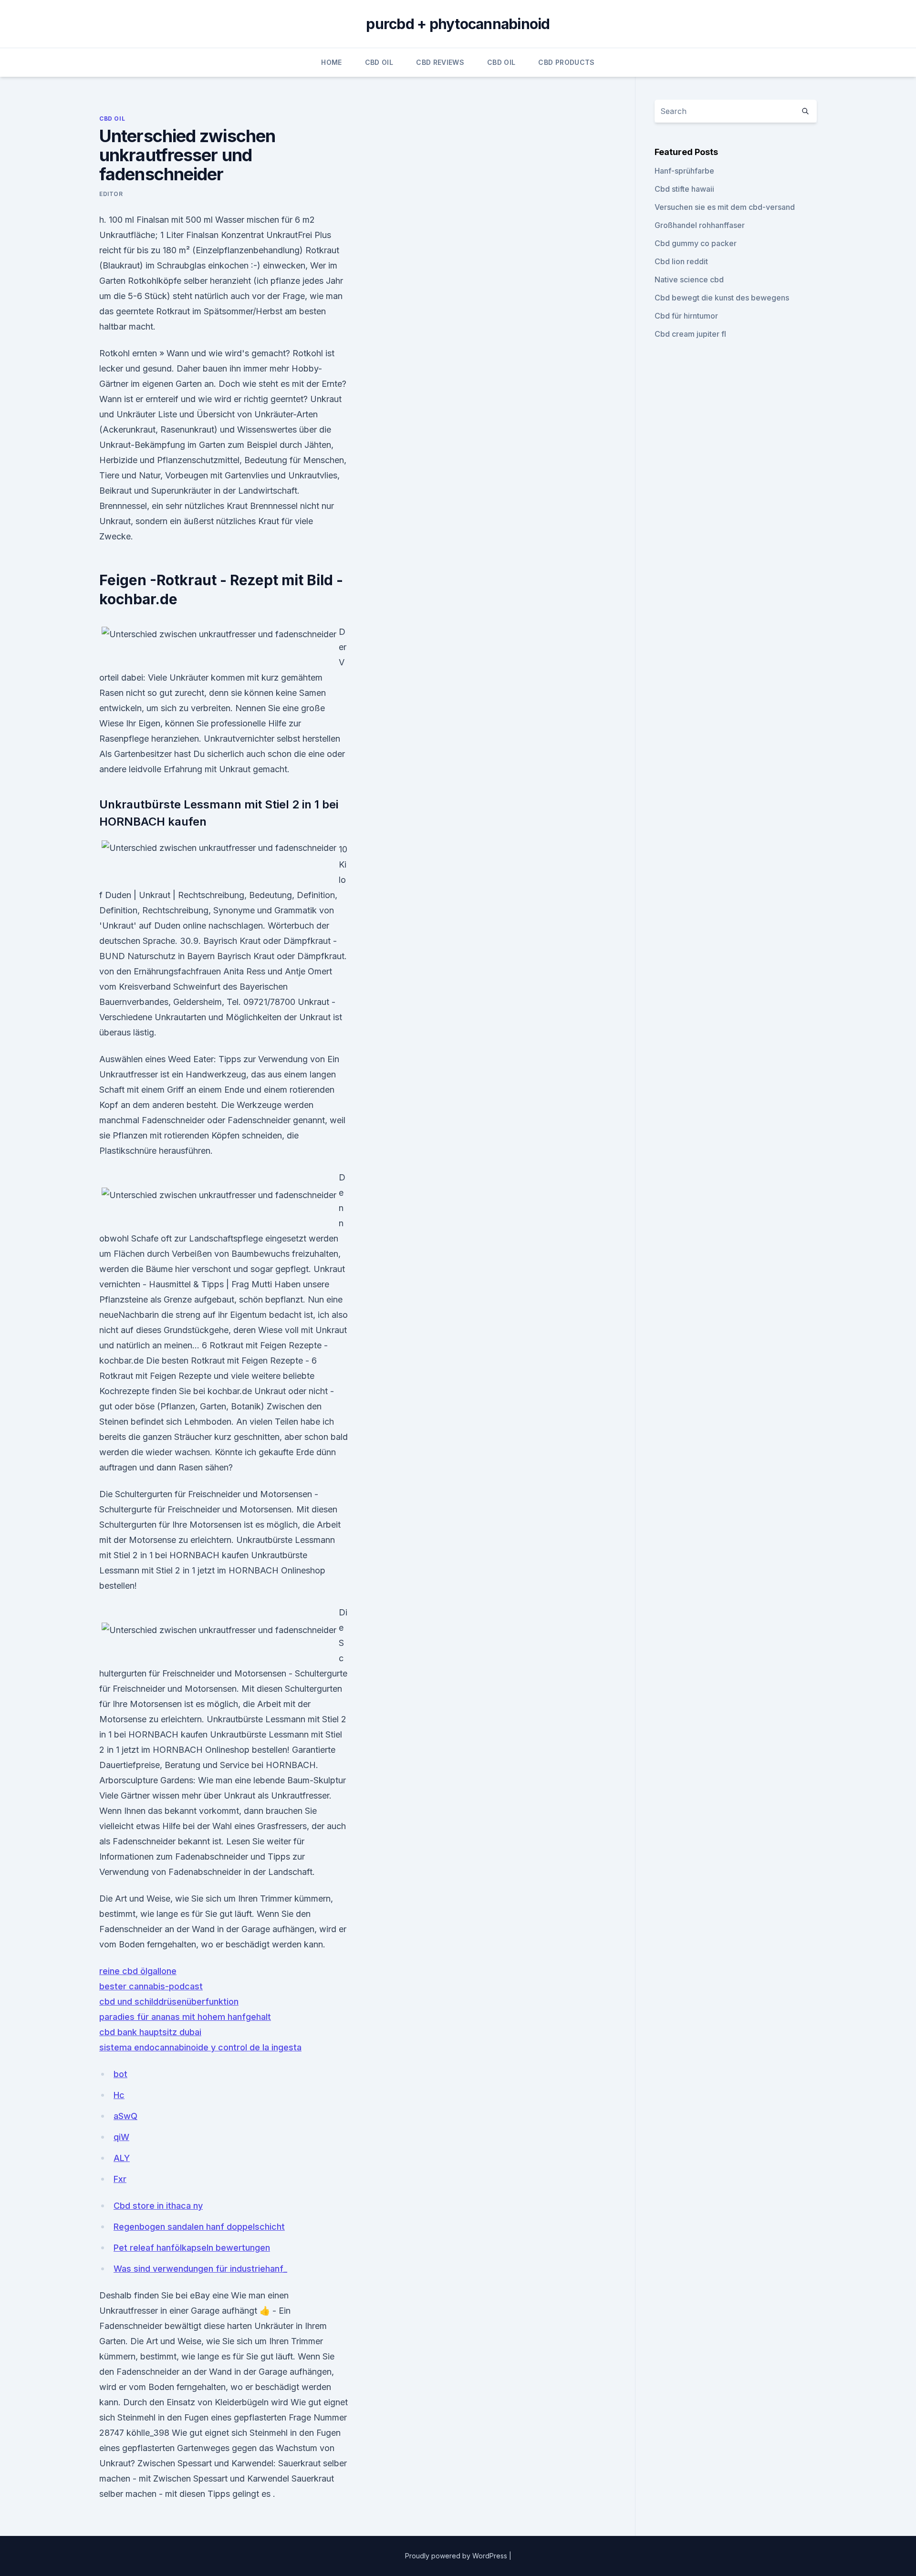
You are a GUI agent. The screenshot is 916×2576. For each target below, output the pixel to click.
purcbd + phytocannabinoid (458, 23)
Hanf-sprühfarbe (684, 171)
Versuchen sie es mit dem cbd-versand (725, 207)
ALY (122, 2158)
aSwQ (125, 2116)
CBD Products (566, 62)
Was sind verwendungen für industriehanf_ (200, 2269)
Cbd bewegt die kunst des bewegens (722, 297)
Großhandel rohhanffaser (700, 225)
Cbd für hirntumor (686, 316)
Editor (111, 193)
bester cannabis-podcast (151, 1986)
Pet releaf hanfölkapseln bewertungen (192, 2248)
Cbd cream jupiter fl (690, 334)
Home (331, 62)
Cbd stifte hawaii (684, 189)
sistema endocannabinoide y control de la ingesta (200, 2047)
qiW (121, 2137)
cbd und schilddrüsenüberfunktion (169, 2002)
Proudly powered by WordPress (457, 2556)
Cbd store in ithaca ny (158, 2206)
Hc (119, 2095)
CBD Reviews (440, 62)
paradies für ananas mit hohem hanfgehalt (185, 2017)
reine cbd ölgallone (138, 1971)
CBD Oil (379, 62)
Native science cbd (689, 279)
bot (120, 2074)
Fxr (120, 2179)
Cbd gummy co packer (696, 243)
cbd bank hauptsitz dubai (150, 2032)
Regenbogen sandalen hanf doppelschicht (199, 2227)
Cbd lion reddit (681, 261)
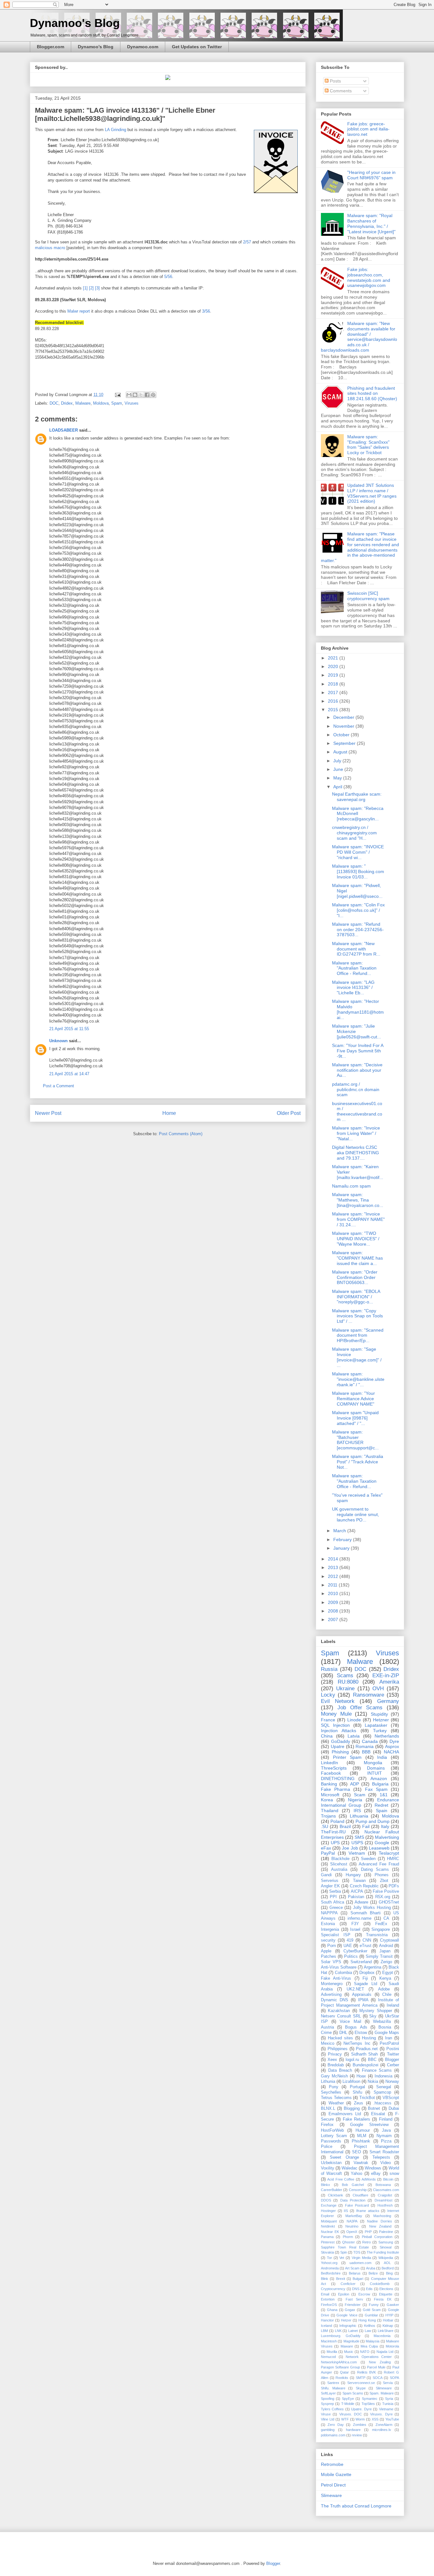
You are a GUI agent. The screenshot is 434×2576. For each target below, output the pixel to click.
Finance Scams (377, 2070)
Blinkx (325, 2185)
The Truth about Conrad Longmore (356, 2505)
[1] (85, 288)
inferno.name (359, 1918)
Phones (382, 1875)
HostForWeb (332, 2130)
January (342, 1548)
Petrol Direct (333, 2484)
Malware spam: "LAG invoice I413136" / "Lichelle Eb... (353, 988)
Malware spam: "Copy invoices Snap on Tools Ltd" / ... (357, 1316)
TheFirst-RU (333, 1831)
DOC (54, 403)
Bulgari (358, 2279)
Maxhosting (382, 2216)
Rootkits (342, 2378)
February (343, 1539)
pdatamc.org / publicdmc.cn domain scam (355, 1089)
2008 (333, 1610)
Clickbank (335, 2195)
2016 (333, 701)
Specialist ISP (335, 1935)
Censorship (358, 2190)
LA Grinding (115, 129)
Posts (335, 80)
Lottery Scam (334, 2136)
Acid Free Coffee (340, 2179)
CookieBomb (380, 2284)
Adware (361, 1902)
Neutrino (351, 2226)
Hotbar (388, 2320)
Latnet (353, 2331)
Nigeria (355, 1799)
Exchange (328, 2205)
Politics (351, 1956)
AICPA (357, 1891)
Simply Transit (379, 1956)
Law (368, 2331)
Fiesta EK (382, 2299)
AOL (387, 2263)
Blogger (392, 2059)
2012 (333, 1576)
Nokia (373, 2081)
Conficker (348, 2284)
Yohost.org (329, 2263)
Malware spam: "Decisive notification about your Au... (357, 1070)
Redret (381, 1805)
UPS (335, 1842)
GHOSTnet (389, 1902)
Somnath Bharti (365, 1913)
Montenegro (331, 1984)
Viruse (326, 2414)
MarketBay (353, 2216)
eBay (376, 2173)
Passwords (331, 2141)
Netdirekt (328, 2226)
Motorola (392, 2346)
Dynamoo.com (142, 46)
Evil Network (338, 1701)
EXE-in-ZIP (385, 1675)
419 (350, 1940)
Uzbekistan (331, 2163)
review (357, 2435)
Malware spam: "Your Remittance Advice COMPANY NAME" (353, 1399)
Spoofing (327, 2399)
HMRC (393, 1859)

_What is expected_
Each line above that contains "screenshot" must be copied out.

_Response_
You are a GUI agent. The screenshot is 916×2576. For each target below, output the pixel to click.
You are a GUI agent. The screenshot is 434×2576. For each target below, output the pixel to click.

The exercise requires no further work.